Re: [PATCH 6/8] check_refname_format(): add FULLY_QUALIFIED flag

Jeff King <peff@xxxxxxxx> · Tue, 30 Apr 2024 06:01:45 -0400

On Tue, Apr 30, 2024 at 06:54:04AM +0200, Patrick Steinhardt wrote:

> On Mon, Apr 29, 2024 at 04:33:25AM -0400, Jeff King wrote:
> > Before operating on a refname we get from a user, we usually check that
> > it's syntactically valid. As a general rule, refs should be in the
> > "refs/" namespace, the exception being HEAD and pseudorefs like
> > FETCH_HEAD, etc. Those pseudorefs should consist only of all-caps and
> > dash. But the syntactic rules are not enforced by check_refname_format().
> 
> s/dash/underscore, right?

Yep, thanks.

> > Making things even more complicated, refname_is_safe() does enforce
> > these syntax restrictions! When that function was added in 2014, we
> > would have refused to work with such refs entirely. But we stopped being
> > so picky in 03afcbee9b (read_packed_refs: avoid double-checking sane
> > refs, 2015-04-16). That rationale there is that check_refname_format()
> > is supposed to contain a superset of the checks of refname_is_safe().
> > The idea being that we usually would rely on the more-strict
> > check_refname_format(), but for certain operations (e.g., deleting a
> > ref) we want to allow invalid names as long as they are not unsafe
> > (e.g., not escaping the on-disk "refs/" hierarchy).
> 
> I still think we should eventually merge these functions. It's not
> exactly obvious why one would use one or the other. So if we had a
> function with strict default behaviour, where the caller can ask for
> some loosening of the behaviour via flags, then I think it would become
> a ton easier to do the right thing.
> 
> In any case, that doesn't need to be part of this patch series.
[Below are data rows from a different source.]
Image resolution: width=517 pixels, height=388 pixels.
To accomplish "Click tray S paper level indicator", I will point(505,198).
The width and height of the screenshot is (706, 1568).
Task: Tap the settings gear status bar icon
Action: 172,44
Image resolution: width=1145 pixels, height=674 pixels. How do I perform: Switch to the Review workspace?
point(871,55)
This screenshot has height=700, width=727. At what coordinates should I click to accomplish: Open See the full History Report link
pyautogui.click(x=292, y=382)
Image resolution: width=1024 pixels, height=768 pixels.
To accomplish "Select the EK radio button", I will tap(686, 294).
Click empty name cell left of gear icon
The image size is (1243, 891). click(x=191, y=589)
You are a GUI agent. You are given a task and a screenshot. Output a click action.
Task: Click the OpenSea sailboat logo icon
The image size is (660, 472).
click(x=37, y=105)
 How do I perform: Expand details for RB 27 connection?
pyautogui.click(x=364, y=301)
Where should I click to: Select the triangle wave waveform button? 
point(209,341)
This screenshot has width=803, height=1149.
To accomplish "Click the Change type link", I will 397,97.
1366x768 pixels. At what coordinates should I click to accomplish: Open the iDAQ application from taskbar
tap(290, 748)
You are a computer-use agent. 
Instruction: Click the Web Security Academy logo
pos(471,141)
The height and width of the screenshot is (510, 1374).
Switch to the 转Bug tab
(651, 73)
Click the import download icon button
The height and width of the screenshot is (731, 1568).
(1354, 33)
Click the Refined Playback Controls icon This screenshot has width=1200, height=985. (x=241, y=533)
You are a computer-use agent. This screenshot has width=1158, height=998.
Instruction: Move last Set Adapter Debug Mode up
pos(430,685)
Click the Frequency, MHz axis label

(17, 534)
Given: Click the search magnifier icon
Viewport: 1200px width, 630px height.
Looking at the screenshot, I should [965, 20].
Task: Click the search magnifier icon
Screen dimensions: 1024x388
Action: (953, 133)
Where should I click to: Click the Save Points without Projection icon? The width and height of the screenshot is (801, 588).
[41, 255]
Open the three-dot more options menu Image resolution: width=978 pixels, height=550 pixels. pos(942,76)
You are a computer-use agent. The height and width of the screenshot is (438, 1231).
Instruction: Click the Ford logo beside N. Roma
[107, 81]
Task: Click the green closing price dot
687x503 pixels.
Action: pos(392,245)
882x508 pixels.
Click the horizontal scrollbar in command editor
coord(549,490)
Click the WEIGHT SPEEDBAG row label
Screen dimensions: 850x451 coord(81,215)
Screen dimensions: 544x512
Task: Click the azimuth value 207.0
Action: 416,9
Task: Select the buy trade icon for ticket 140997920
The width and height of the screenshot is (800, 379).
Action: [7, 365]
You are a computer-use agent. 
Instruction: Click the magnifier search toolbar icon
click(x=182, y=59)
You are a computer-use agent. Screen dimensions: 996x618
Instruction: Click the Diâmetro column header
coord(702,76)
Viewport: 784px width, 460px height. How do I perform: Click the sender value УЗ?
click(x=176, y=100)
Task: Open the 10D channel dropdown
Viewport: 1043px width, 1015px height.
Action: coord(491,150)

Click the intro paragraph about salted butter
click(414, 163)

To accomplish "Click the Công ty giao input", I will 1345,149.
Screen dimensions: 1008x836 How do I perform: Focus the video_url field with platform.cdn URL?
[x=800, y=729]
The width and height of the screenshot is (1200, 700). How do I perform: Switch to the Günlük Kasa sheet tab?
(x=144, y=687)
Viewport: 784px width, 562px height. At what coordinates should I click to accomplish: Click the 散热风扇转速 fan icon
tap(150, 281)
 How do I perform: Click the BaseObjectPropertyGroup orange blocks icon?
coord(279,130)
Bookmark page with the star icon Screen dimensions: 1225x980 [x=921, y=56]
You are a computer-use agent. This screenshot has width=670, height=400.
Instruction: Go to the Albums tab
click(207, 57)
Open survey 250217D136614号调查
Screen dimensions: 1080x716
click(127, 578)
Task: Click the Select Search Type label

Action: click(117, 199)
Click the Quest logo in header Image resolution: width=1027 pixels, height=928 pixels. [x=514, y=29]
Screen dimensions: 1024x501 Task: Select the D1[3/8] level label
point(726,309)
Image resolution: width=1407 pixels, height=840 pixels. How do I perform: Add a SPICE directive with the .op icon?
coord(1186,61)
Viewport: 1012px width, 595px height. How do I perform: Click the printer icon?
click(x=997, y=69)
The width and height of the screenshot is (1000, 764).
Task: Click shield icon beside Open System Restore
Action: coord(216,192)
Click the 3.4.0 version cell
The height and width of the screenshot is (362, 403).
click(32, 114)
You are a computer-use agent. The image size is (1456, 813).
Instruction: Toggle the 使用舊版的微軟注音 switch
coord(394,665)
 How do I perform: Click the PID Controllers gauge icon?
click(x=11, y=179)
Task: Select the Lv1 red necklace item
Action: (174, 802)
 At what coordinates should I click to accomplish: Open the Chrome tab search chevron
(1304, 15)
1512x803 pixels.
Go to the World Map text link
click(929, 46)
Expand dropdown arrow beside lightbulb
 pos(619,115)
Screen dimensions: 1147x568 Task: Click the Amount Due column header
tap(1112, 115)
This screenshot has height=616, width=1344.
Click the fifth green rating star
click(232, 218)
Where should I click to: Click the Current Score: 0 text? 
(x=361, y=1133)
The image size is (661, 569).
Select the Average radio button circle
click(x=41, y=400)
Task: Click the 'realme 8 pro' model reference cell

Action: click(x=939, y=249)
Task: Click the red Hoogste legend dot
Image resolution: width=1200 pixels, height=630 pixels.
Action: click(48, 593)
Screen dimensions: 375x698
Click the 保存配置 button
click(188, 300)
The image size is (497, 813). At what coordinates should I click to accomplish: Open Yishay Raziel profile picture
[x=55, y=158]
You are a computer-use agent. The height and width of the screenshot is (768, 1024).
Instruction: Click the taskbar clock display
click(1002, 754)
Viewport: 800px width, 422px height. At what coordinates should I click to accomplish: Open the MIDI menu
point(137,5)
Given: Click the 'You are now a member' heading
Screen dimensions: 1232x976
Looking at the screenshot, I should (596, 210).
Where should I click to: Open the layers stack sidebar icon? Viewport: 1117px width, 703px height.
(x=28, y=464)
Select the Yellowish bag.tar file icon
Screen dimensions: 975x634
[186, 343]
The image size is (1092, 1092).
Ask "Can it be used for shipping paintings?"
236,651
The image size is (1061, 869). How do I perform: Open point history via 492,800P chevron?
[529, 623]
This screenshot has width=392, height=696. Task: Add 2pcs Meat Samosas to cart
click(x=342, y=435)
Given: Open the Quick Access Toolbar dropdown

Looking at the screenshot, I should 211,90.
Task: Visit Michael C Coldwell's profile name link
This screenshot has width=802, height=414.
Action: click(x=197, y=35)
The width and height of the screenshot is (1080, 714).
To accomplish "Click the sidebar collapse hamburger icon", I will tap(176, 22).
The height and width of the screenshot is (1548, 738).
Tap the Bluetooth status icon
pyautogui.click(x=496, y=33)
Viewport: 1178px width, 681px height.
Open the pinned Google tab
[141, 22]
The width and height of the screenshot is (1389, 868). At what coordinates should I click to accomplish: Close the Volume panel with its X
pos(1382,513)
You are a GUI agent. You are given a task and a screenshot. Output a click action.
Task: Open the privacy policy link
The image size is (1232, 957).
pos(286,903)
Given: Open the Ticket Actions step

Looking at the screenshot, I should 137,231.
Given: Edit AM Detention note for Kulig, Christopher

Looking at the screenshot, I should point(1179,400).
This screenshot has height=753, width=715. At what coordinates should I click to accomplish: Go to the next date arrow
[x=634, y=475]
Yeah, I think it would be fine to merge them with a flag. With the one
exception that started this topic (and which I think could go away after
this series), every caller of refname_is_safe() only does so in
conjunction with check_refname_format() to check "well, is it at least
safe?".

You will have to tweak the return value somehow to indicate "ok" versus
"bad but safe" versus "unsafe" (e.g., resolving sets REF_BAD_NAME but
continues for the middle one). I think I'd prefer to leave that out of
this series (and after this, I think it becomes easier as a pure
refactoring since the behavior remains the same).

> > The whole ALLOW_ONELEVEL thing is a long-standing confusion, and
> > unfortunately has made it into the hands of users via "git
> > check-ref-format --allow-onelevel". So I think it is there to stay.
> > Possibly we should expose this new feature as --fully-qualified or
> > similar.
> 
> Hm, that's really too bad. I wonder whether we should eventually start
> to deprecate `--allow-onelevel` in favor of `--fully-qualified`. We
> would continue to accept the flag, but remove it from our documentation
> such that scripts start to move over. Then some day, we may replace
> `ALLOW_ONELEVEL` with something like `ALLOW_ROOT_REF` that allows refs
> in the root directory while honoring `is_pseudoref_syntax()`.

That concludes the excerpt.